Line by line, transcribe the data shown below.

---------- EXERCISE DATA ----------

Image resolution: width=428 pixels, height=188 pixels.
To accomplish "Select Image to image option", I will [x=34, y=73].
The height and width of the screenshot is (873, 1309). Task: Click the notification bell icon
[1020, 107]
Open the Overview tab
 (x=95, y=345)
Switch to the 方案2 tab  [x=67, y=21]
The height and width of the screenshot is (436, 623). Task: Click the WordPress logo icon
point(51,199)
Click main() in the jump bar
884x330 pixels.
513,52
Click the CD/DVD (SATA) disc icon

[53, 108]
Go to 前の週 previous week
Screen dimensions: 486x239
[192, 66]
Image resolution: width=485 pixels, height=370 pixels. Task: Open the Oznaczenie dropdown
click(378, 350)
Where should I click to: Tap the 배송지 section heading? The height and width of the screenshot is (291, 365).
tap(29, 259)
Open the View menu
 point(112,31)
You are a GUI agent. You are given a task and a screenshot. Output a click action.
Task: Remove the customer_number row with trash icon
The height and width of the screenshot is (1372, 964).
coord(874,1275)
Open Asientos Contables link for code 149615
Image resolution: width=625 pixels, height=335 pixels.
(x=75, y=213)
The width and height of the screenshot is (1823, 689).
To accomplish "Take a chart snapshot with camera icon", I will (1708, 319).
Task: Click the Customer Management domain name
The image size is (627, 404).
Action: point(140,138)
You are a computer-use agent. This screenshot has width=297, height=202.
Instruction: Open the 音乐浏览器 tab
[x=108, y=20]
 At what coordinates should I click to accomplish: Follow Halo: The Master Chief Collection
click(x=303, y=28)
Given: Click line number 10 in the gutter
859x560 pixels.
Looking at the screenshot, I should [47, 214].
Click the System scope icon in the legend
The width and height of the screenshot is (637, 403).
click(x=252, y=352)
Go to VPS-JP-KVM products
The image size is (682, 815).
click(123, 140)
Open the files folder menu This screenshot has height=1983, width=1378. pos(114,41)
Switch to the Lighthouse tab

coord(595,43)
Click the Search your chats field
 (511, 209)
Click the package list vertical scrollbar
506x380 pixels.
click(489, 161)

----------

SOLUTION TO THIS TASK:
Image resolution: width=428 pixels, height=188 pixels.
To accomplish "Select Image to image option", I will [x=34, y=73].
The height and width of the screenshot is (873, 1309). Task: Click the notification bell icon
[1020, 107]
Open the Overview tab
 (x=95, y=345)
Switch to the 方案2 tab  [x=67, y=21]
The height and width of the screenshot is (436, 623). Task: Click the WordPress logo icon
point(51,199)
Click main() in the jump bar
884x330 pixels.
513,52
Click the CD/DVD (SATA) disc icon

[53, 108]
Go to 前の週 previous week
Screen dimensions: 486x239
[192, 66]
Image resolution: width=485 pixels, height=370 pixels. Task: Open the Oznaczenie dropdown
click(378, 350)
Where should I click to: Tap the 배송지 section heading? The height and width of the screenshot is (291, 365).
tap(29, 259)
Open the View menu
 point(112,31)
You are a GUI agent. You are given a task and a screenshot. Output a click action.
Task: Remove the customer_number row with trash icon
The height and width of the screenshot is (1372, 964).
coord(874,1275)
Open Asientos Contables link for code 149615
Image resolution: width=625 pixels, height=335 pixels.
(x=75, y=213)
The width and height of the screenshot is (1823, 689).
To accomplish "Take a chart snapshot with camera icon", I will (1708, 319).
Task: Click the Customer Management domain name
The image size is (627, 404).
Action: point(140,138)
You are a computer-use agent. This screenshot has width=297, height=202.
Instruction: Open the 音乐浏览器 tab
[x=108, y=20]
 At what coordinates should I click to accomplish: Follow Halo: The Master Chief Collection
click(x=303, y=28)
Given: Click line number 10 in the gutter
859x560 pixels.
Looking at the screenshot, I should [47, 214].
Click the System scope icon in the legend
The width and height of the screenshot is (637, 403).
click(x=252, y=352)
Go to VPS-JP-KVM products
The image size is (682, 815).
click(123, 140)
Open the files folder menu This screenshot has height=1983, width=1378. pos(114,41)
Switch to the Lighthouse tab

coord(595,43)
Click the Search your chats field
 (511, 209)
Click the package list vertical scrollbar
506x380 pixels.
click(489, 161)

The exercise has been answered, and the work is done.